• _TEXTO_:
Num testemunho comovente do amor de um filho pelo seu pai, Faciolince conseguiu transmitir-me todas as suas emoções – o amor incondicional, a ternura e a admiração.
Eu amava o meu pai com um amor animal. Gostava do cheiro dele, e também da lembrança do cheiro dele, sobre a cama, quando estava de viagem, e pedia às criadas e à minha mãe que não mudassem os lençóis nem a fronha da almofada.
Nos anos 80, a Colômbia era um país mergulhado numa violência desmedida. O conflito entre o Estado, o narcotráfico, os grupos paramilitares e as guerrilhas de esquerda (quem não se lembra das FARC?!) tornou Medellín numa das cidades mais perigosas do mundo. O cartel liderado por Pablo Escobar tinha o domínio absoluto sobre a cidade e espalhava o terror. A repressão política e o combate ao narcotráfico resultavam em sequestros, assassinatos e desaparecimentos. Foi neste ambiente que viveu e morreu um homem que lutou pela dignidade humana e cuja única arma era a palavra.
Héctor Abad Gómez era médico e professor universitário, profundamente comprometido com a saúde pública e os direitos humanos. Defendia a medicina preventiva como forma de combater a desigualdade e a pobreza, lutava pela vacinação gratuita, pelo acesso a água potável e por condições sanitárias dignas para os bairros mais pobres de Medellín.
O trabalho de Héctor Abad Gómez incomodava os poderosos. O seu discurso, pautado pela justiça e pelo humanismo, colidia com os interesses daqueles que lucravam com a desigualdade. No entanto, nunca recuou. Escrevia artigos em jornais onde denunciava os abusos do governo, marchava pelas ruas exigindo mudanças e enfrentava com coragem aqueles que queriam silenciá-lo.
Héctor Abad Faciolince, como narrador, resgata o pai do esquecimento e traça o retrato de um homem íntegro, idealista, que se recusava a aceitar a injustiça como um destino inevitável.
(…) cristão na religião, (…) marxista na economia, (…) liberal em política,(…)

• _DADOS_:

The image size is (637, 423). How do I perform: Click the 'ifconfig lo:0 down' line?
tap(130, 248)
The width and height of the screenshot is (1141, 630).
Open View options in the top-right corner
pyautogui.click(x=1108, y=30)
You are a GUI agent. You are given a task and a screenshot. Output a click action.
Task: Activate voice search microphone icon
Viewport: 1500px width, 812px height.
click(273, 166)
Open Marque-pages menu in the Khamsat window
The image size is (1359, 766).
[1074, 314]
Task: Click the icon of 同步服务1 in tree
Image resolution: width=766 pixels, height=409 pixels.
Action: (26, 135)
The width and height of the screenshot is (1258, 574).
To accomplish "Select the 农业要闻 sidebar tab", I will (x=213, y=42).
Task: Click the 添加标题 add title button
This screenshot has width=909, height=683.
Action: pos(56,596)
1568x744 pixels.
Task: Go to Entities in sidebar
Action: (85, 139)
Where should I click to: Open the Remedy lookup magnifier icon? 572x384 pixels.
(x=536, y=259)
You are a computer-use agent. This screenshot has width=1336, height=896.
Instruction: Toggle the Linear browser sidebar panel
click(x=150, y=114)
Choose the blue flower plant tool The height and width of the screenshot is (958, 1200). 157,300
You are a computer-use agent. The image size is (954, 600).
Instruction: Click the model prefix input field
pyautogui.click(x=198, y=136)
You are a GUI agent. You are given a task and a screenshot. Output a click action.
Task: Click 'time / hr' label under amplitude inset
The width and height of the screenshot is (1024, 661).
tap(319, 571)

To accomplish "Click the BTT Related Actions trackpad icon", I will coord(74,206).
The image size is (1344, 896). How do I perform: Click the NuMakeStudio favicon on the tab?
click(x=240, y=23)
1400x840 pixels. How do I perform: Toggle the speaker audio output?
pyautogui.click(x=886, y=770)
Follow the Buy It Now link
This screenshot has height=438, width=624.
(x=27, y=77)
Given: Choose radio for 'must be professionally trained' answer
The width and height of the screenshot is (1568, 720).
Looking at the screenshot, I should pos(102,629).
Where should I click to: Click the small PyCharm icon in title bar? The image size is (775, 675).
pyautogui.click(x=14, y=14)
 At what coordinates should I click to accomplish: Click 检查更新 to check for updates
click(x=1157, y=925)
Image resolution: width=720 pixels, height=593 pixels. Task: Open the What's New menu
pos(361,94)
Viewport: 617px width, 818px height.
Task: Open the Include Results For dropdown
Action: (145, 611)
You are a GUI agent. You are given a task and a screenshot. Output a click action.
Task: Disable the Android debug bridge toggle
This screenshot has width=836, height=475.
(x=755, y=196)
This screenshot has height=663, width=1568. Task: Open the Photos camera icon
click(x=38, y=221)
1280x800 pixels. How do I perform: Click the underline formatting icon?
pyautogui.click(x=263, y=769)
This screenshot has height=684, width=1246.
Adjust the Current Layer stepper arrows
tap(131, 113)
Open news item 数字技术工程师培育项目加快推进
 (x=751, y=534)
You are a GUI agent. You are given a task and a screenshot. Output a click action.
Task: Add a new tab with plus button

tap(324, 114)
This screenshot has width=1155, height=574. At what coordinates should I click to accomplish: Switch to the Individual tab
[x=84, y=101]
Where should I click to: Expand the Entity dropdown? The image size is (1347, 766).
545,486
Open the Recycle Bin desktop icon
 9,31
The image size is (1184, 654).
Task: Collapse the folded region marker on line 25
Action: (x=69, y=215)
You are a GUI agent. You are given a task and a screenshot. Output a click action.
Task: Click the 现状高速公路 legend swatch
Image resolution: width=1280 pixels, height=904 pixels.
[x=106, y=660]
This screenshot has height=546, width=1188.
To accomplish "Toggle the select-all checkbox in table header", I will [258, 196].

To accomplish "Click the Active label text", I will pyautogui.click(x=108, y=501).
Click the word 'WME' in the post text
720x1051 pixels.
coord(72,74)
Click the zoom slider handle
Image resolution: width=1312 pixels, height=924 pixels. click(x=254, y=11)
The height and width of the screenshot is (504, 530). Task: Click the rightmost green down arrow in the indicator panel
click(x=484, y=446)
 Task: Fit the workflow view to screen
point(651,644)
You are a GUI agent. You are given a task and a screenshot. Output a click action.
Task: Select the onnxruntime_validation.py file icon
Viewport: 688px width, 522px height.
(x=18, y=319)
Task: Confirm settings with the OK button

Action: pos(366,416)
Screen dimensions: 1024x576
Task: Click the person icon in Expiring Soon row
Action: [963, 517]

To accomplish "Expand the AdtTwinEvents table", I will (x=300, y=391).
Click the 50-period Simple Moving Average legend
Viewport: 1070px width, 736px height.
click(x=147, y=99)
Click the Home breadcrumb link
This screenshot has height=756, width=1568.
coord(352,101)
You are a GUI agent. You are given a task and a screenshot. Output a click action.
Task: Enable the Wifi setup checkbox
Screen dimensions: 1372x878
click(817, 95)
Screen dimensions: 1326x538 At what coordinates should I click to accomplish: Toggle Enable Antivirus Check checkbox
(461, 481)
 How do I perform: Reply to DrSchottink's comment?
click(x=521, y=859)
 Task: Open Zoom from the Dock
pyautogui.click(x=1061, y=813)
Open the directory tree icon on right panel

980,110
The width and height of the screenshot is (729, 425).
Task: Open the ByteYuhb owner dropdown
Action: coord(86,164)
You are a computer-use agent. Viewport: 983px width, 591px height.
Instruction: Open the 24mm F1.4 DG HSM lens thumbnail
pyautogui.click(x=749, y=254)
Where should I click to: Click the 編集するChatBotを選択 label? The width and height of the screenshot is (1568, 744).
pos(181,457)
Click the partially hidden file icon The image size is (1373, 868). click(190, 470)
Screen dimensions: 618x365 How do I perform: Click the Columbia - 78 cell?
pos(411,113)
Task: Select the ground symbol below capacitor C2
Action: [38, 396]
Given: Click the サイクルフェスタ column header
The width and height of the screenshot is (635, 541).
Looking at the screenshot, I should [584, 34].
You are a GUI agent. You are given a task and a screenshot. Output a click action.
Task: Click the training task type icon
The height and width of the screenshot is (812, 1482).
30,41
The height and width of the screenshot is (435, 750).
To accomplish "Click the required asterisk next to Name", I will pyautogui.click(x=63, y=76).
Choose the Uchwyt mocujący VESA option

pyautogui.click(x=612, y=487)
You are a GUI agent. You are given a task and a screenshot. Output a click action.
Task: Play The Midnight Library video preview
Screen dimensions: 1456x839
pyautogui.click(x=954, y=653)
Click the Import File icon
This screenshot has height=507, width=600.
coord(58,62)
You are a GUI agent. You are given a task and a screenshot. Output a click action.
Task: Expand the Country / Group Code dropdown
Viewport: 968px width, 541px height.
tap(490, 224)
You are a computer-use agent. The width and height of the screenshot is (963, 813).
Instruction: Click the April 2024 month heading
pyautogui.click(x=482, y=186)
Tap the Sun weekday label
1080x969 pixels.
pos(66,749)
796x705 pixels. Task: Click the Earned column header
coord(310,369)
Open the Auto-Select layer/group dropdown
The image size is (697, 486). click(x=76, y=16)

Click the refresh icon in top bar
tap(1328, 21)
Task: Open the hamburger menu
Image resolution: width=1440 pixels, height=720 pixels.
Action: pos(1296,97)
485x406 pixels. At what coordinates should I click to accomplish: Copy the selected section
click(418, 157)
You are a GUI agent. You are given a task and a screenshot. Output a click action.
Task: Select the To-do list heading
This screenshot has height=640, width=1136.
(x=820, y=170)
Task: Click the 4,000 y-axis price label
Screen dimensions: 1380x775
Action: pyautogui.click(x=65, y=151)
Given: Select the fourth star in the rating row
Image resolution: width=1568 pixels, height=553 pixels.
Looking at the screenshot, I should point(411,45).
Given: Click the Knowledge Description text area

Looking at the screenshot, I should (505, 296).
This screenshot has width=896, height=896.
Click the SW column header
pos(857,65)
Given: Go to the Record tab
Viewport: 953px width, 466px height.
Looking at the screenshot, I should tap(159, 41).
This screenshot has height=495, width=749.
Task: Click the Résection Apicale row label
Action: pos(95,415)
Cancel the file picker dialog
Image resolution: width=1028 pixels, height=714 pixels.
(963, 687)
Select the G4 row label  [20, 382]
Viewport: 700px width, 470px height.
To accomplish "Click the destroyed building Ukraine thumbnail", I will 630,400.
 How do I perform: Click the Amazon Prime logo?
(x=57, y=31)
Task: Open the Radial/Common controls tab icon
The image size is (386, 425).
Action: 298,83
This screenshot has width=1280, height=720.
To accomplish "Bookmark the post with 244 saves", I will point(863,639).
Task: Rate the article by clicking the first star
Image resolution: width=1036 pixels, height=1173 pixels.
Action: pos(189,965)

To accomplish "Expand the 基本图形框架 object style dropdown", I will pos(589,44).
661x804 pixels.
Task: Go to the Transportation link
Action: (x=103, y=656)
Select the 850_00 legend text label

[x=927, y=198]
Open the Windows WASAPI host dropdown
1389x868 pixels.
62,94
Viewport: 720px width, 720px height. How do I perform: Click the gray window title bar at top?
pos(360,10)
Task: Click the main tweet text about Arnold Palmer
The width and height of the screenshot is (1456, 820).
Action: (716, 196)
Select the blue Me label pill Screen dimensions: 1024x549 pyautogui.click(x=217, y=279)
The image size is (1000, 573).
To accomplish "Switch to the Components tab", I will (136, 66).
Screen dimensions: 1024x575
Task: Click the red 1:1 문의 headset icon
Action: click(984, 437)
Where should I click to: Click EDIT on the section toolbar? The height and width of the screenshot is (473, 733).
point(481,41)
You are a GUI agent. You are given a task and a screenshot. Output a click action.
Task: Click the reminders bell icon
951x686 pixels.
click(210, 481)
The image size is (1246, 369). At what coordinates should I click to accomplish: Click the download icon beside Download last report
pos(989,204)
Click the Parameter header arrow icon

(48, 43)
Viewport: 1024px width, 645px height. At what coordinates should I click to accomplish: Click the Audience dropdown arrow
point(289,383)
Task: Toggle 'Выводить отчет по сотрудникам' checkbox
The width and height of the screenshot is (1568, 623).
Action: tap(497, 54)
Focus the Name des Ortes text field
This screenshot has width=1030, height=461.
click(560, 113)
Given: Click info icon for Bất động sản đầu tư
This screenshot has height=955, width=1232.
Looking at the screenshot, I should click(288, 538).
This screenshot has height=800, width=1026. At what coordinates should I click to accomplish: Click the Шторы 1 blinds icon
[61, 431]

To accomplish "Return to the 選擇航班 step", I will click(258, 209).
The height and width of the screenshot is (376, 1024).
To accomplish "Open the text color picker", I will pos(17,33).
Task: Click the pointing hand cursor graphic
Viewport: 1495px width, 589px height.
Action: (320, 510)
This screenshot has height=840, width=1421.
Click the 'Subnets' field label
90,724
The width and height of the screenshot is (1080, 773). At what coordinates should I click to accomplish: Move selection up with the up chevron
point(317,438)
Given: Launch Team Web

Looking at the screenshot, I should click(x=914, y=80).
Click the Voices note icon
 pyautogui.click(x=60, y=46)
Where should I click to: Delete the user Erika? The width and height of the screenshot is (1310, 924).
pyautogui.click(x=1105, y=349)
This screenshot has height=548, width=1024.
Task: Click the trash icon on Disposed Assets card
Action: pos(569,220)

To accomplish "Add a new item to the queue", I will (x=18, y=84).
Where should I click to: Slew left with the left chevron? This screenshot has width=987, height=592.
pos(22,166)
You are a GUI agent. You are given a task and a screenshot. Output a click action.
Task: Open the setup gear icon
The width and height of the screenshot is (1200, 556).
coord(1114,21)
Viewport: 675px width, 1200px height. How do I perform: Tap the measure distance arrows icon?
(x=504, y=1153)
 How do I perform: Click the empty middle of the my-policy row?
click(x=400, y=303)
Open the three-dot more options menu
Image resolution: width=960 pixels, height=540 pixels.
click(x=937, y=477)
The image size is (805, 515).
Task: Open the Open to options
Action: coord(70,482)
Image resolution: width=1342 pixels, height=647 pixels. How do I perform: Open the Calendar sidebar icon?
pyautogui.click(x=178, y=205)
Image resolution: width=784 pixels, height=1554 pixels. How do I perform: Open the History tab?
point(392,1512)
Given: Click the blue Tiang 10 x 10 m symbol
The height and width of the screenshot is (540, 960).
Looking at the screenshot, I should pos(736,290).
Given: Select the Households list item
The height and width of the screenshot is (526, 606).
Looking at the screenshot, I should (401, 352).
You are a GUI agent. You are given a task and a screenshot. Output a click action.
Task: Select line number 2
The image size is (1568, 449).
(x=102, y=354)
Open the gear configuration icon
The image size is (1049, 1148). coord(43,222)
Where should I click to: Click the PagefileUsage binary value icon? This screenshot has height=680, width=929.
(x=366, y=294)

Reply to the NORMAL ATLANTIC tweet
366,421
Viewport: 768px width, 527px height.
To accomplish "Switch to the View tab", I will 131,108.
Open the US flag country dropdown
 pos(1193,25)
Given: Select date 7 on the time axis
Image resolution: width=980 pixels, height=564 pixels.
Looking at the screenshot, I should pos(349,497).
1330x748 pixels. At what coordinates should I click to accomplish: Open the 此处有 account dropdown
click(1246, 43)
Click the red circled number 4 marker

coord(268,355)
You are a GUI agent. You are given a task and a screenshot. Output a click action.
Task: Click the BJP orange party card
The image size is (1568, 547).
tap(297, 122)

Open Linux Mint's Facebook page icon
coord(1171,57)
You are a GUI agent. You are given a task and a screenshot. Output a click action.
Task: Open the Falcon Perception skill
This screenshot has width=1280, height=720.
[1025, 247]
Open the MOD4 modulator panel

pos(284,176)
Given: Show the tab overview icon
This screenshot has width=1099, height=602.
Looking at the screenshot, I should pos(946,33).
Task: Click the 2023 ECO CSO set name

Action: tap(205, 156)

• _ENUNCIADO_: No texto sobre Héctor Abad Gómez, reescreva tudo o que vai de "O trabalho de" até "um destino inevitável.", trocando "coragem" por "determinação".

• _RESPOSTA_:
O trabalho de Héctor Abad Gómez incomodava os poderosos. O seu discurso, pautado pela justiça e pelo humanismo, colidia com os interesses daqueles que lucravam com a desigualdade. No entanto, nunca recuou. Escrevia artigos em jornais onde denunciava os abusos do governo, marchava pelas ruas exigindo mudanças e enfrentava com determinação aqueles que queriam silenciá-lo.
Héctor Abad Faciolince, como narrador, resgata o pai do esquecimento e traça o retrato de um homem íntegro, idealista, que se recusava a aceitar a injustiça como um destino inevitável.